In het stadje hangt de fatalistische sfeer van vergane glorie. Heel wat huizen en winkels staan leeg en dat straatbeeld is niet meteen uitnodigend voor een toerist. Die voelt in Quillan met zijn klompen aan dat de gemeenschap slechts nog een schaduw is van zichzelf toen de Formica fabriek nog op volle toeren draaide en bij honderden gezinnen voor brood zorgde op de plank.
Terwijl we door de nauwe straatjes van de oude stad wandelen en hier en daar pareltjes van oude huizen en winkels verlaten en verwaarloost zien staan overloop ik bij mezelf wat de gevolgen zijn van de fabrieksluiting. Niet alleen hebben de families die er werkten geen inkomen meer; ook de kapper op de hoek en de bakker, de slager en de kruidenier in de straat zien hun omzet zienderogen zakken. De mensen besparen ook op het onderhoud van hun wagen waardoor de garagehouder minder goede zaken doet. De gemeente int door het teruglopen van het aantal inwoners minder belastingen waardoor -onder andere- het ouderhoud van openbare gebouwen en scholen in gedrang komt.
De aanblik van een school sterkt me in mijn overtuiging; het is duidelijk jaren geleden dat de vensters nog een likje verf hebben gezien en als ik door het venster naar binnen kijk krijg ik het beeld van een klaslokaal uit de jaren ’70. Zelfs naar Franse normen komt Quillan verarmd op de bezoeker over. Jammer, want 20 jaar geleden was dit een mooie, bruisende en welvarende stad…
Aan de Pont Suzanne, de brug die destijds naar de ingang van de Formica fabriek leidde, zie ik dat er van het oude fabriekscomplex zo goed als niets overblijft. Alle gebouwen zijn afgebroken en tot bergen steengruis vermalen. Er groeien boompjes en struiken op de plaats waar eens het hart van de stad klopte. De tijd… mijn beste vriend… mijn grootste vijand.
Onder de brug stroomt het water van de Aude onverstoorbaar door en net als destijds hangen de poorten voor het kajakken ver boven het zomerniveau van het water. We lopen terug naar de motoren en rijden naar het oosten; we willen vandaag nog één van de meest tot de verbeelding sprekende kastelen van de Catharen bezoeken.

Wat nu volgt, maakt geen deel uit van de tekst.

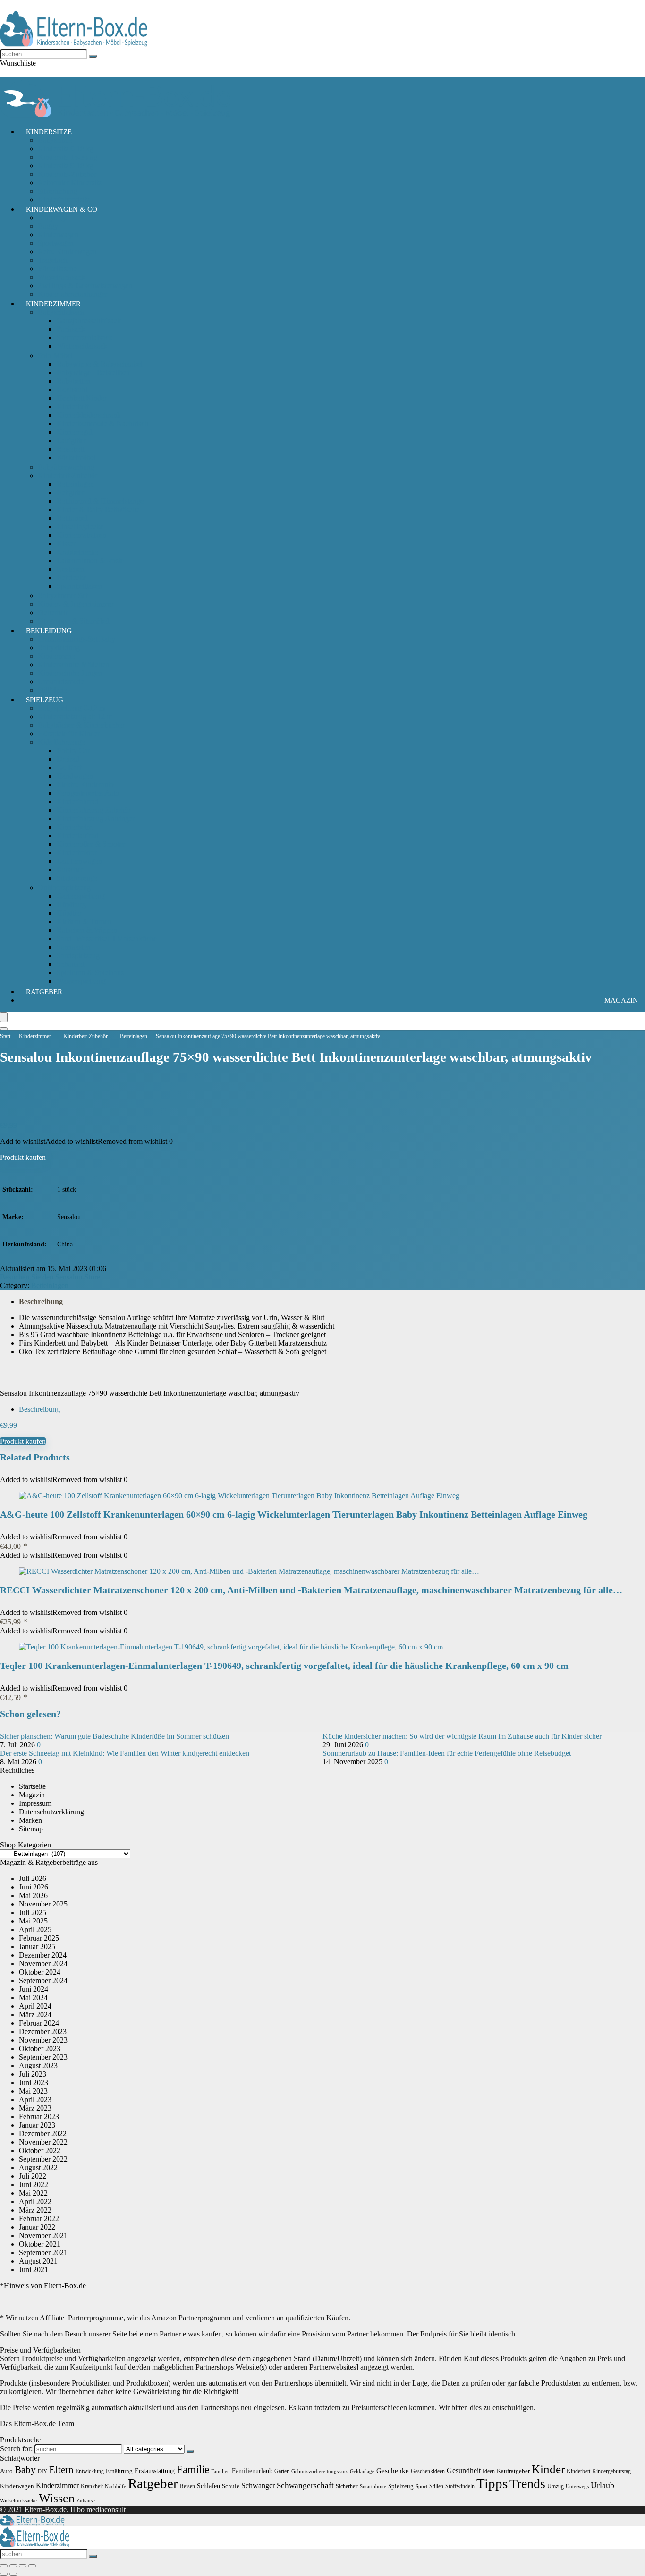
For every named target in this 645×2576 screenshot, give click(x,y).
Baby (25, 2469)
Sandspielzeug (78, 956)
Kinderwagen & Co (61, 209)
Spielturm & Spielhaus (90, 973)
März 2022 (35, 2210)
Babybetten (74, 381)
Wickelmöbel (76, 458)
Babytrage (53, 218)
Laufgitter (71, 441)
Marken (30, 1820)
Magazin (621, 1000)
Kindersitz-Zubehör (67, 174)
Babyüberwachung (66, 467)
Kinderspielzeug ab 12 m (75, 717)
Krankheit (92, 2486)
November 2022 (43, 2142)
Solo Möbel (55, 356)
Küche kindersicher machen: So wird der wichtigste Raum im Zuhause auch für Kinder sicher (462, 1736)
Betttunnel (72, 518)
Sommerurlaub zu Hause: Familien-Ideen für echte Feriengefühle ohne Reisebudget (446, 1753)
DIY (42, 2471)
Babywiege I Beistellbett (93, 373)
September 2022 (43, 2159)
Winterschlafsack (82, 346)
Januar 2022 (37, 2227)
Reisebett (70, 449)
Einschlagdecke (80, 527)
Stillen (436, 2486)
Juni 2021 (33, 2270)
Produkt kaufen (23, 1157)
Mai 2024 (33, 1997)
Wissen (57, 2498)
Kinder (548, 2469)
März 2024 (35, 2014)
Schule (230, 2486)
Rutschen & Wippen (87, 930)
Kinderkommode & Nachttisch (102, 424)
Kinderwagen (58, 235)
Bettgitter (70, 493)
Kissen (67, 544)
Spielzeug (44, 700)
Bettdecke (71, 578)
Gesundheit (464, 2470)
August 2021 (38, 2261)
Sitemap (31, 1829)
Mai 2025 (33, 1921)
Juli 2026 (32, 1878)
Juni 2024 (33, 1989)
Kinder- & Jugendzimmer (76, 604)
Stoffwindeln (460, 2486)
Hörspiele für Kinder (69, 734)
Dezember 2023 (43, 2031)
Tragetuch (53, 260)
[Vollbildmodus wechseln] (13, 2565)
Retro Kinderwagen (67, 252)
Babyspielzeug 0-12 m (71, 708)
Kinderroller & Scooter (91, 844)
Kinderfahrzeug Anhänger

Niet veel later, na nog maar eens een rit door de prachtige natuur en wijngaarden vol trossen donkere druiven, zien we in de verte het kasteel van Peyrepertuse. Wat eens een trots bolwerk was is nu een statige ruïne waarvan de scheiding tussen de berg en de muren erg moeilijk te zien is. Peyrepertuse is als het ware uit de rotswand ontsproten en tooit de steile rotswanden als een grimmige kroon.
De weg naar Peyrepertuse is erg steil en kent verschillende venijnige haarspeldbochten. Wie daar niet van houdt parkeert best ergens op weg naar de top op een van de ruime parkeergelegenheden. Goede schoenen dragen is nog zo’n aanrader zoals we al snel zouden ondervinden; de weg naar boven is eerst mooi geasfalteerd maar eens voorbij het bezoekercentrum alles behalve een lachertje. Van zodra je voorbij de kassa bent belandt je namelijk op een smal bergpad dat langs de bergwanden omhoog kronkelt. Dat pad is bezaaid met rotsen, wortels van bomen en toeristen die langs hetzelfde smalle pad naar boven en beneden lopen. Daarbij komt dat er zo goed als nergens een leuning is voorzien, de enige steun die er te vinden is zijn de boompjes en struiken die langs het pad groeien. Diezelfde situatie blijft gehandhaafd op die momenten dat het pad uit de struiken komt en aan de ene kant de afgrond gaapt. Geen wonder dat het bezoeken van de site bij sterke wind of onweer wordt afgeraden. Voor wie nog maar een beetje hoogtevrees heeft is Peyrepertuse een dooddoener!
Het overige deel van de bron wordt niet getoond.